After a little while, Casey and I felt confident enough to leave the safe confines of State Street for the car traffic of Chapala Street. Outliers among sedans and SUVs, we were easily identifiable thanks to the bike’s bright-white paint.

After a few minutes, we went back to the shops and restaurants of State Street while deciding where to stop for lunch. Since we both used a single ride pass, the bike would lock as soon as we docked it, regardless of whether there was time remaining.

Originally planning to park the bikes with the kickstand, we realized this was not advised by BCyle, lest the bike be scooped up while unattended.
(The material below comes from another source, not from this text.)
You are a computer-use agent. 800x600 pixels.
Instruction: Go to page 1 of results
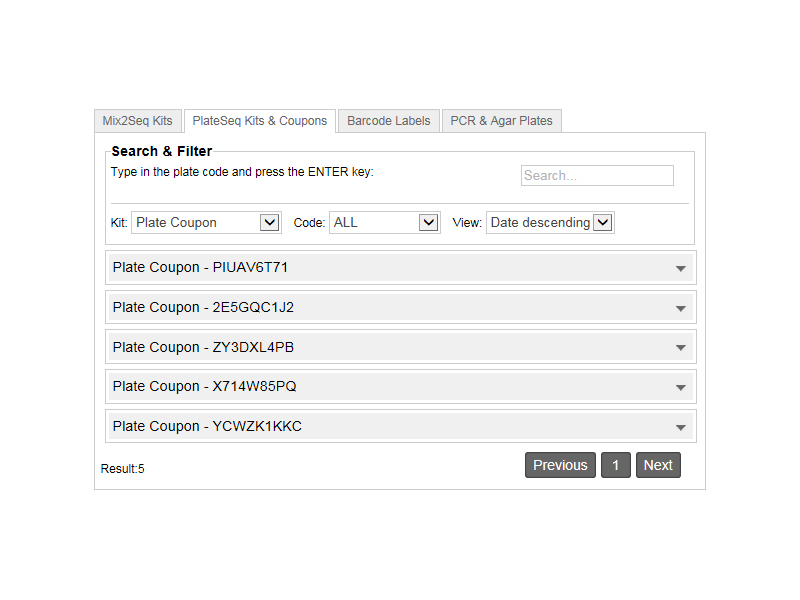[616, 465]
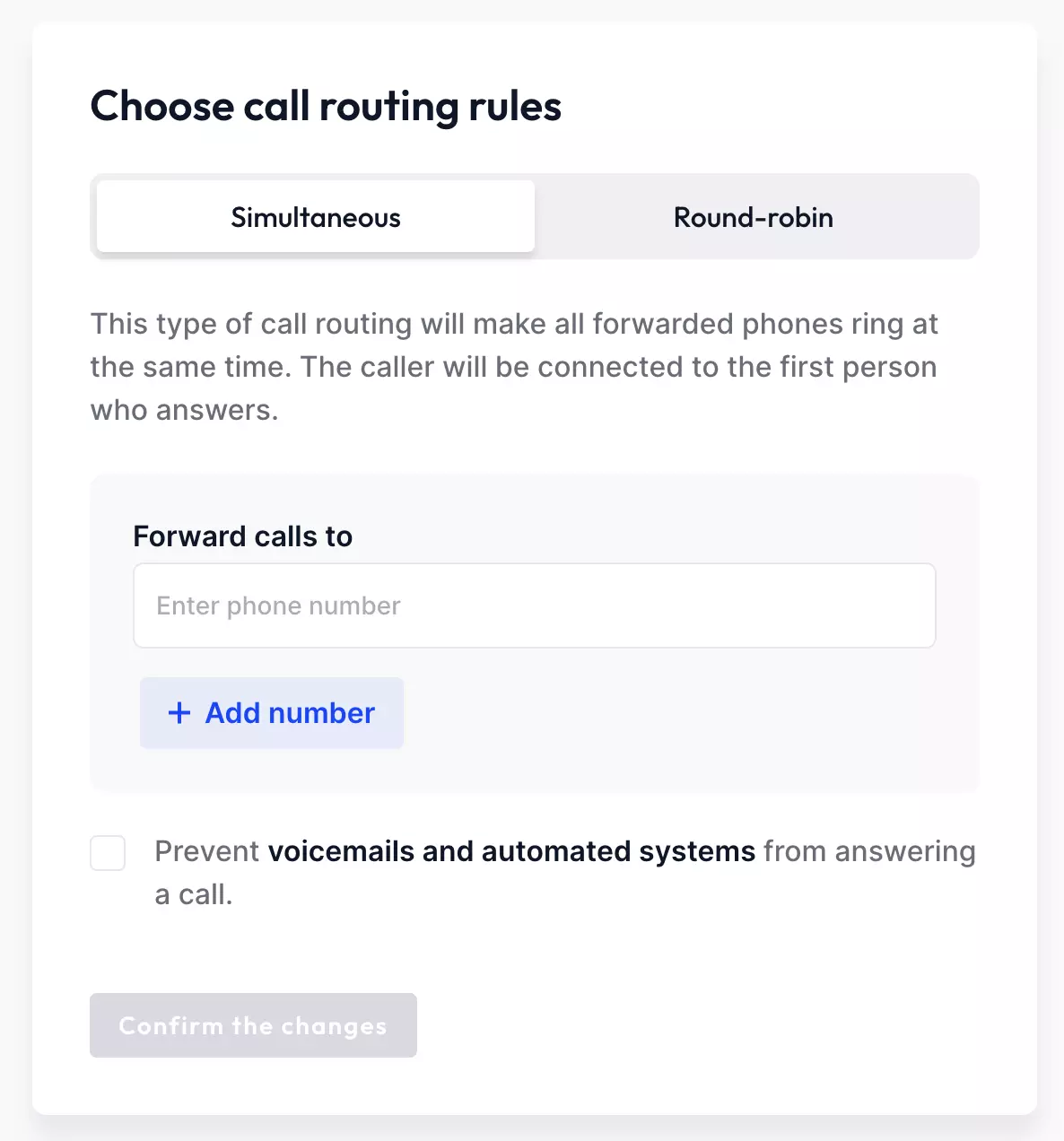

But this didn’t hinder our afternoon in the slightest, especially since there were bike docks on almost every block.

After eating lunch, we got a second pass to ride around before heading back to our car. Approaching the Cota Street dock, I was sad to part ways with my trusty bike, a welcome source of activity and community interaction amid the constrictions of the pandemic.

As we were docking our bikes, a couple was also returning theirs. Weekenders from San Francisco, the pair was all smiles. “I’m a klutz, but that was easy to ride,” the woman said, relieved that her boyfriend suggested the alternative to walking the entirety of State.

And as I drove back home amid the stop-and-go traffic of Isla Vista, I found myself wishing I were back on my BCycle bike, missing the agility and freedom of its transit.